**Task details:** Transcribe the entries below exactly as they appear.

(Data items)
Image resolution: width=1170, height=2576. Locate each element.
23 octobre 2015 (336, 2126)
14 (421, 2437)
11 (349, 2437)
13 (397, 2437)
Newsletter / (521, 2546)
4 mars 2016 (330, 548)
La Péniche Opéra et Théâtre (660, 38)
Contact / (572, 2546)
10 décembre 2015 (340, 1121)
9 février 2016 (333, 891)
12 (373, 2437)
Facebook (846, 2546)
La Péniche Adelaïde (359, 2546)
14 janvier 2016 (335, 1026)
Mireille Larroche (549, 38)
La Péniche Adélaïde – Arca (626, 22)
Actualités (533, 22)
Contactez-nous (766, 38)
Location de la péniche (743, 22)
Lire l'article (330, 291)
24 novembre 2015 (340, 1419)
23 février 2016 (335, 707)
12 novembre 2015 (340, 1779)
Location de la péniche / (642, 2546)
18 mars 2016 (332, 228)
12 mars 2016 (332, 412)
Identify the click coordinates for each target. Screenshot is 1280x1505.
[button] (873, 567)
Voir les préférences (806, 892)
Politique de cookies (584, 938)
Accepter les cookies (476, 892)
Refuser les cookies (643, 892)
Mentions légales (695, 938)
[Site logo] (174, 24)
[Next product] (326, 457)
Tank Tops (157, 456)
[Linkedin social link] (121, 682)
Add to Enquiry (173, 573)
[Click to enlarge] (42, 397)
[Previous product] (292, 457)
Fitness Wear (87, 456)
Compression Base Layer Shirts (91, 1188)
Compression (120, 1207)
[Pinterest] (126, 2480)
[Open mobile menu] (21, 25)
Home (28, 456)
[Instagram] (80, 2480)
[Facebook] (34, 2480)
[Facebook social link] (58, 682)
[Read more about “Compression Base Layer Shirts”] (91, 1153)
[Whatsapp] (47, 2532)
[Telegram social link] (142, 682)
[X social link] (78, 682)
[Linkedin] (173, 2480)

**Task answer:**
Image resolution: width=1170, height=2576. Locate each element.
23 octobre 2015 (336, 2126)
14 (421, 2437)
11 (349, 2437)
13 (397, 2437)
Newsletter / (521, 2546)
4 mars 2016 (330, 548)
La Péniche Opéra et Théâtre (660, 38)
Contact / (572, 2546)
10 décembre 2015 (340, 1121)
9 février 2016 (333, 891)
12 (373, 2437)
Facebook (846, 2546)
La Péniche Adelaïde (359, 2546)
14 janvier 2016 (335, 1026)
Mireille Larroche (549, 38)
La Péniche Adélaïde – Arca (626, 22)
Actualités (533, 22)
Contactez-nous (766, 38)
Location de la péniche (743, 22)
Lire l'article (330, 291)
24 novembre 2015 (340, 1419)
23 février 2016 (335, 707)
12 novembre 2015 (340, 1779)
Location de la péniche / (642, 2546)
18 mars 2016 (332, 228)
12 mars 2016 (332, 412)
Identify the click coordinates for each target. Screenshot is 1280x1505.
[button] (873, 567)
Voir les préférences (806, 892)
Politique de cookies (584, 938)
Accepter les cookies (476, 892)
Refuser les cookies (643, 892)
Mentions légales (695, 938)
[Site logo] (174, 24)
[Next product] (326, 457)
Tank Tops (157, 456)
[Linkedin social link] (121, 682)
Add to Enquiry (173, 573)
[Click to enlarge] (42, 397)
[Previous product] (292, 457)
Fitness Wear (87, 456)
Compression Base Layer Shirts (91, 1188)
Compression (120, 1207)
[Pinterest] (126, 2480)
[Open mobile menu] (21, 25)
Home (28, 456)
[Instagram] (80, 2480)
[Facebook] (34, 2480)
[Facebook social link] (58, 682)
[Read more about “Compression Base Layer Shirts”] (91, 1153)
[Whatsapp] (47, 2532)
[Telegram social link] (142, 682)
[X social link] (78, 682)
[Linkedin] (173, 2480)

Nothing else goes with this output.